Goal of the exercise: Count the lines in the items below that contain the string "Task", treating uppercase and lowercase as different. Reply with the number alone.

-- START OF Supplied records --

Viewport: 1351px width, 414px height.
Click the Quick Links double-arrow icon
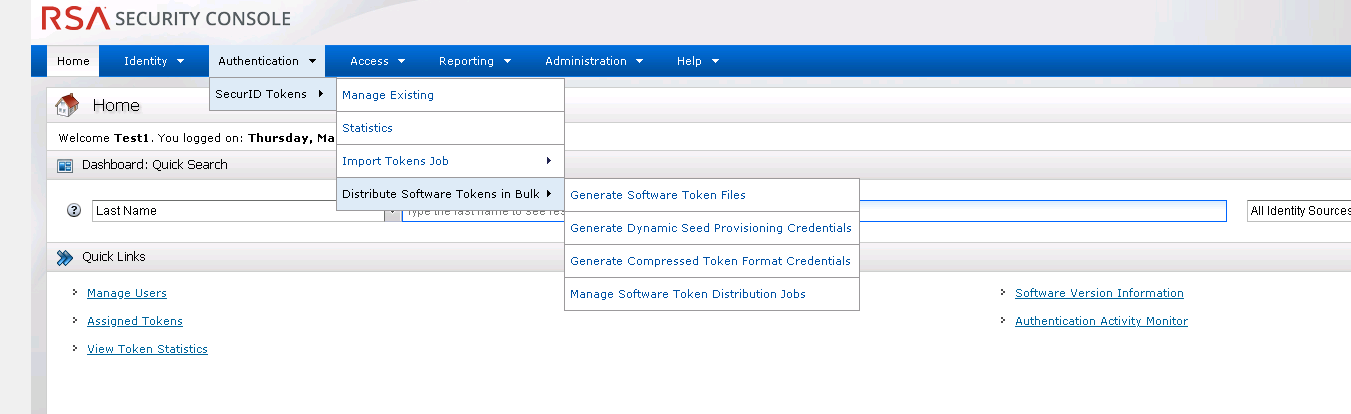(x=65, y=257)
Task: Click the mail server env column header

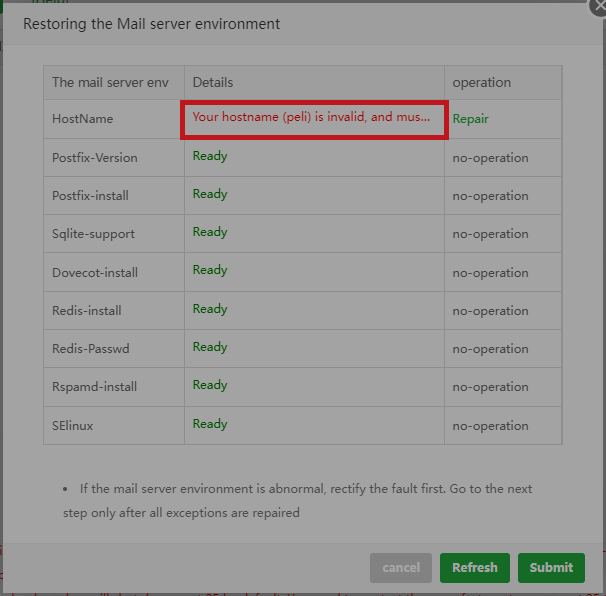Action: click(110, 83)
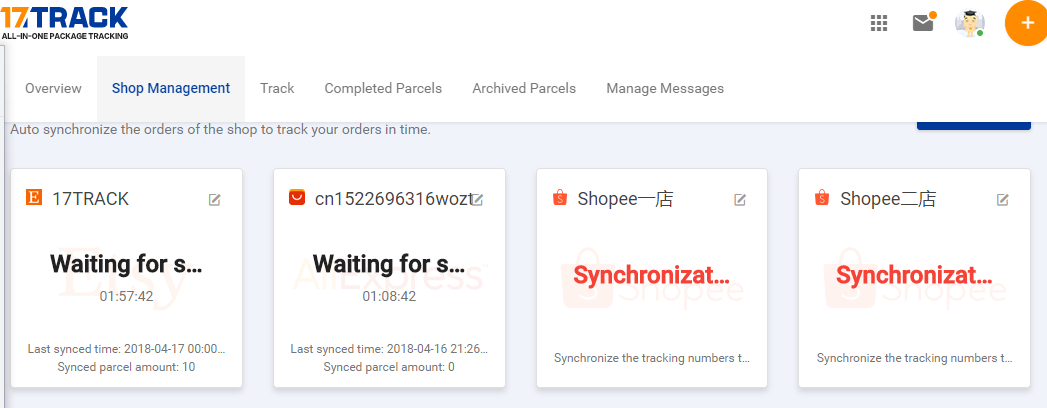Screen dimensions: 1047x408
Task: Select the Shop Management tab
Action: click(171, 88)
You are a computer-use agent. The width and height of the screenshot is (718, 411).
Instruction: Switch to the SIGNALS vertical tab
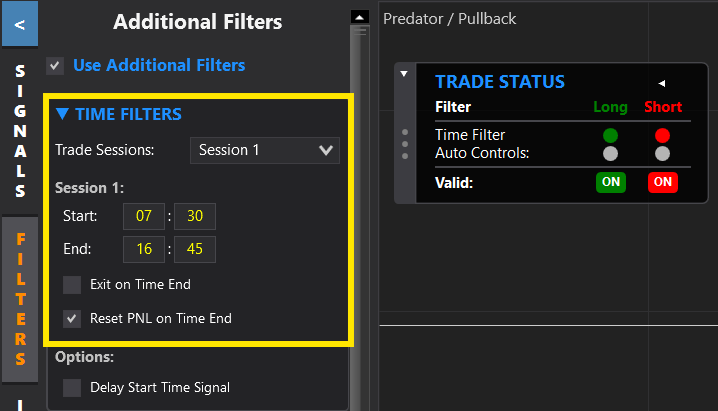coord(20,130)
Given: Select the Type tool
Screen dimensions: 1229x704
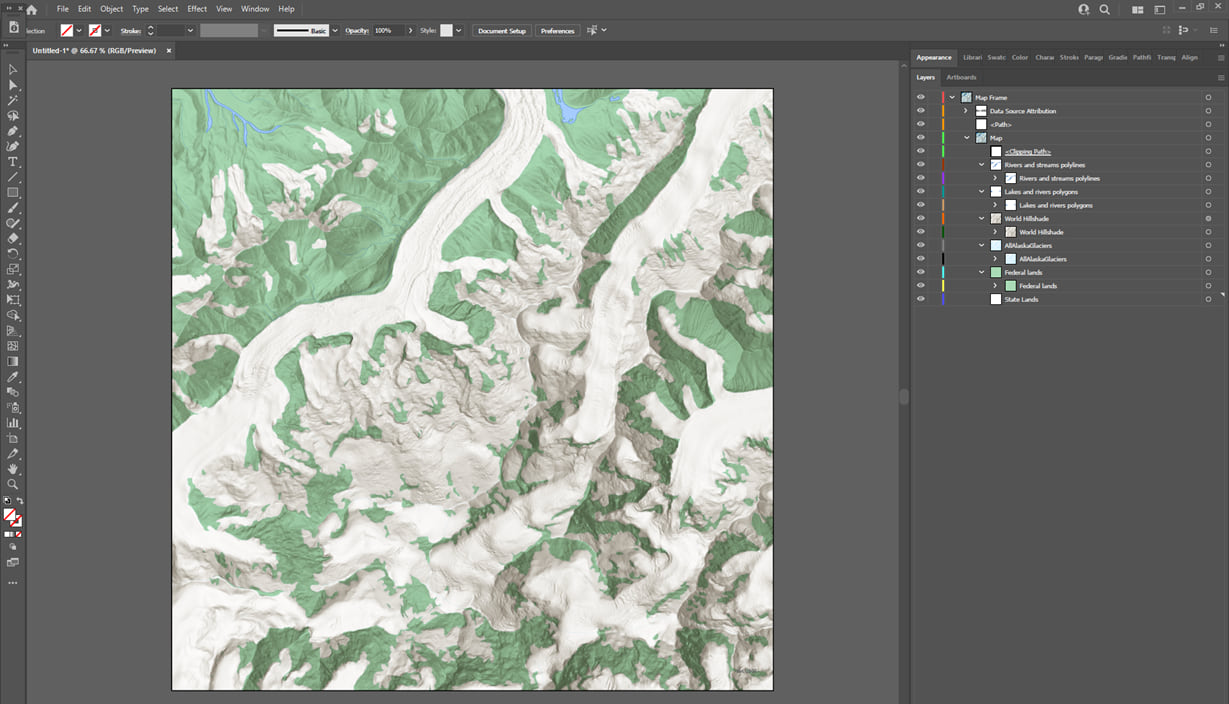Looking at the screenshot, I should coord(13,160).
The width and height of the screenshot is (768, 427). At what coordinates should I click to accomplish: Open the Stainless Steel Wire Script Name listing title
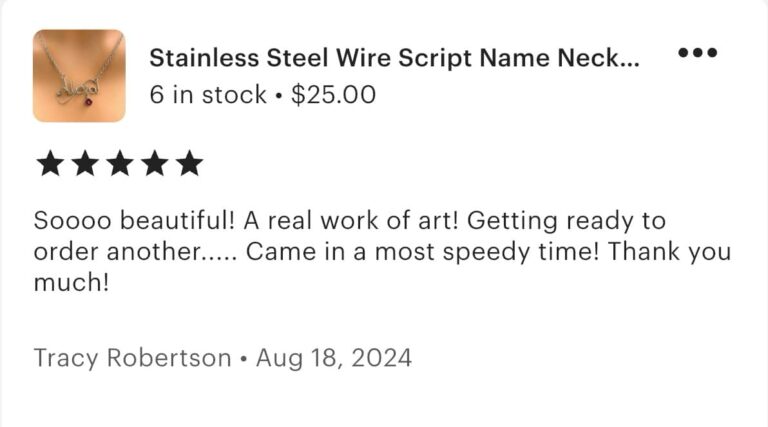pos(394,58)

-- END OF Supplied records --

Output of the exercise: 2